When hotels get it right
Internet access often is a pet peeve of mine. Wait strike that.
Lack of internet access, often is a pet peeve of mine.
When in a cafe, pub, restaurant, waiting room, hotel room, train carriage… Any place where I spend a lot of time, often idling waiting for someone or something, I want access to the internet. From my phone. My Kindle. My iPad. My laptop. From whatever device I have with me at the time.
Businesses not taking advantage of my addiction to being online are missing out on a marketing opportunity. While I don’t want to pay for internet access when out and about (although I might if I could pay for just the minutes I used without having to pull my credit card out, now there’s an idea for someone…) I am more than willing to part with my email and even other personal information.
When I last was in Sweden I stayed at Hotel Tylösand, just outside the town of Halmstad on the west coast.

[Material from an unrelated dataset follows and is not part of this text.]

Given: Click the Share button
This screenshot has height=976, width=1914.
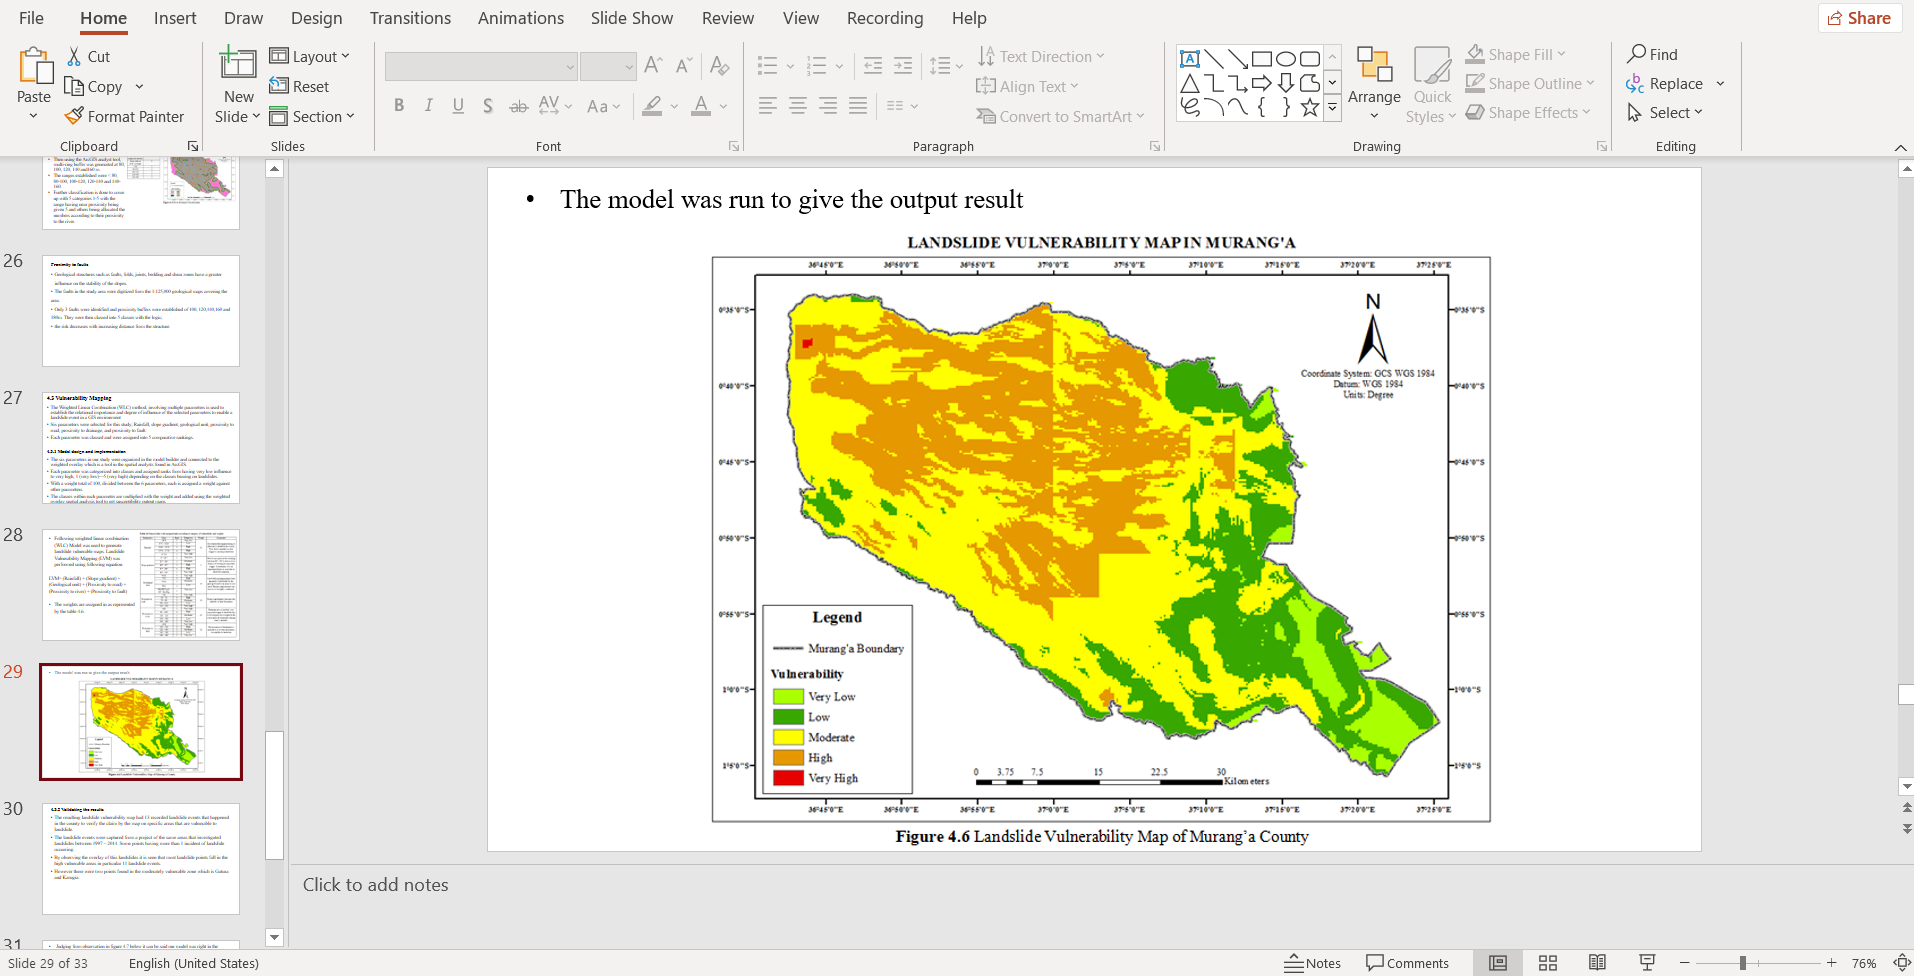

Great hotel. Beautiful rooms, located more or less on the most beautiful sand beach in Sweden, a fantastic restaurant (Akvarell, without a doubt one of the best places to dine in the area), excellent conference facilities, very much part of the Halmstad night life in the summer (I hardly think owner Per Gessle would have it any other way), luxurious spa and gym facilities. Heck, they even have a decent website!
There is this one thing they really nailed though. Yes, internet access.
From the moment you set foot on the hotel grounds, all you need to do is start your device, connect to the free WiFi, hand over your email address, and you are online. Nothing much special about that, you can do the same thing at Starbucks. Except that when I’m saying “from when you set your foot on the hotel grounds” I am not exaggerating.
This particular hotel has made sure to cover the entire beach area, well beyond what can be considered being a service for their hotel guests, with WiFi! You can literally move around all over the hotel, from your room to the spa to the restaurant, and all over the beach while still getting your Twitter fix and posting your Instagram photos.
Awesome: since this is a public beach, they reach every beach visitor, all of them a potential paying customer at the hotel facilities.
Or consider this: earlier this summer they hosted a conference for a big Swedish IT company. How happy do you think their geeks were when they could mingle on the beach while online? And how much social media marketing of the IT company, and indirectly the hotel, happened as employees shared updates, photos and videos throughout the conference days?

Who wouldn’t share a sunset like this one to all their social networks, bragging about where they are?
Sure, there is an ulterior motive to this: marketing and data collection.
Everyone who wants to connect to the WiFi using their web browser are first brought to a “virtual reception” where the spa, restaurants (they have several), upcoming concerts and so on are presented.
Since you don’t have to be a guest at the hotel to enjoy these things it makes sense to make as many people as possible aware of them. Especially people lying on the beach, enjoying the sun! Why make plans for lunch or dinner in town when you can walk over to the hotel and spend your money there?
To then get access to the actual internet you have to give up your email address. At this point the hotel of course asks if they are allowed to send you marketing about what’s going on in and around the hotel. They don’t ask for much, just your email. While that generates a very unsegmented database, it provides for very quick growth in volume.
Hotels of the world, please follow the example set by Hotel Tylösand. See free WiFi for your guests not as a cost, but as a marketing opportunity. It would make my digital life so much easier.